The Symbol of Completeness

I would say that Chinese New Year is like Thanksgiving for Americans, as most have to have a turkey as part of the feast.  As for the Chinese, and not so full breed Chinese like us, my dad would search for his chicken or duck every Chinese New Year.

Not hard to find this in the supermarket you might think, but it’s not your average chicken, this, the chicken must be presented with a head, tail and feet to symbolize completeness. Every year he would go to Charlotte to get his deep fried duck, but since the prediction for the snow last Friday, he had to find other places locally.  He was told by his friend that he could get it from the Hmong store, he just has to order ahead of time and they’ll have it killed and ready to be pickup, with a head, tail and feet. This is a symbol of completeness.


  1. Nye,
    I know what you mean my mom was trying to order the whole chickens and ducks from a farm market near her place, she wants to order with all the heads and feet. They don’t sell it so she end up going into the city at china town. The two snow storm that hit the northeast for past week certainly didn’t help. They too have to venture out to buy the necessary items to do the the ceromony.
    They have to do couple more ceremonies so more food to chow down.

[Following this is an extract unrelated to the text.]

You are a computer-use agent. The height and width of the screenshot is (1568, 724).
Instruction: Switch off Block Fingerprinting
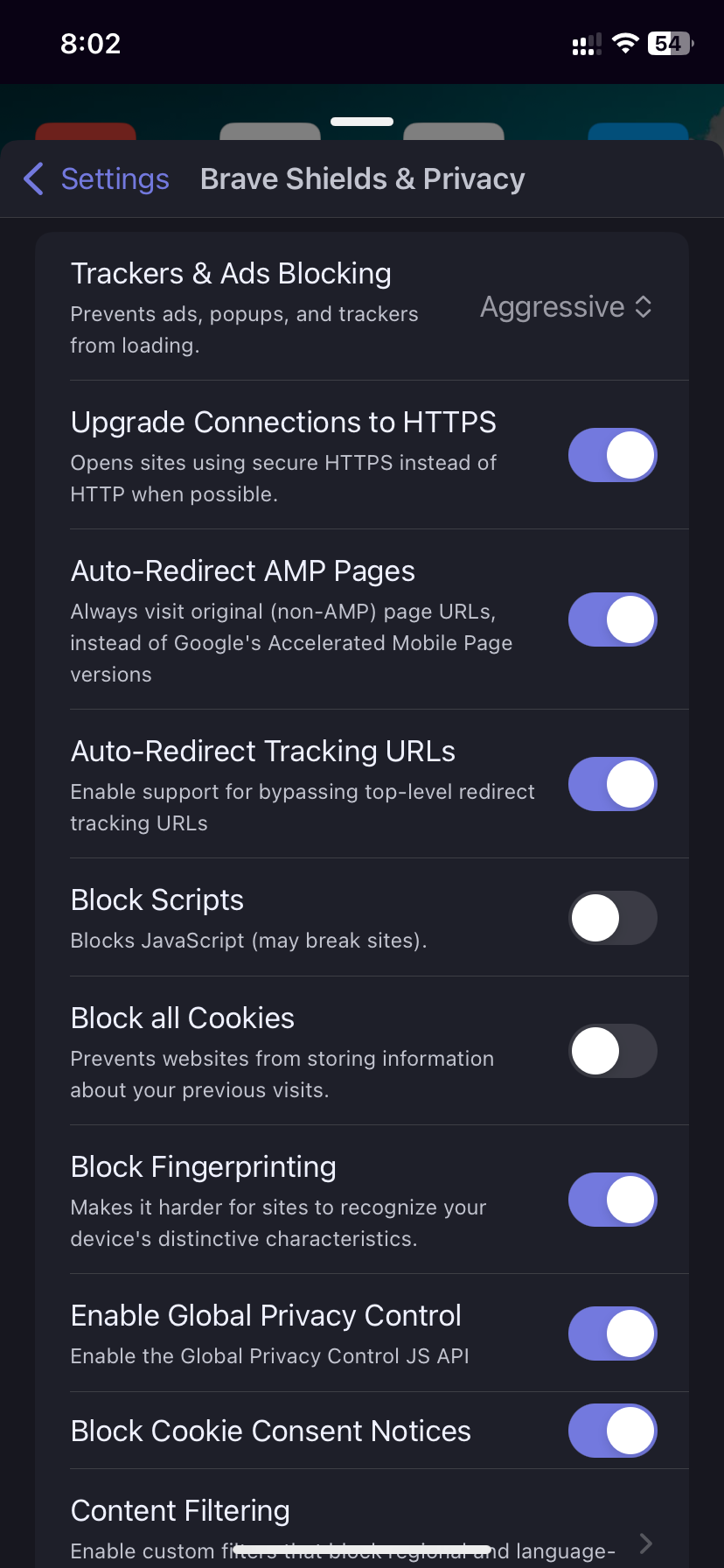[x=612, y=1200]
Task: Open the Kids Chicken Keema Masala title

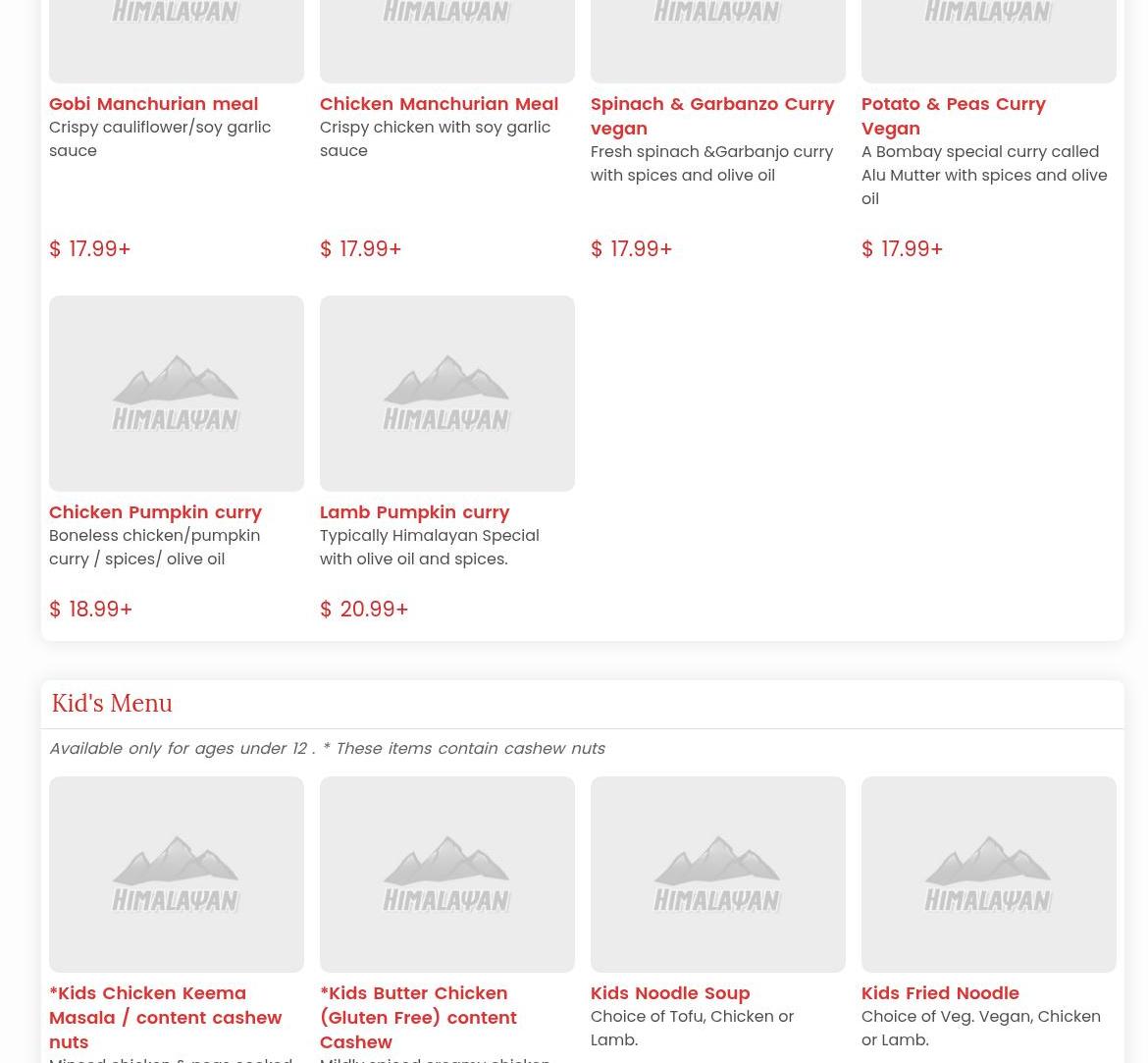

    • salalao, when we were living in NYC, it was easy to find a whole chicken or duck, actually you can find almost anything there, you just have to ask and they’ll bring it out from the back. But in a small town with less Chinese population, there’s not that many stores that would have it, and the weather condition made things worse I’m afraid.

    • Scott, I’m not too crazy about fresh killed poultry, unlike the chicken that we find in the store, these have a very distinctive smell. I passed on the whole chicken or duck and ate the other stuff that my dad served. And to think that one day I will have to carry the family tradition.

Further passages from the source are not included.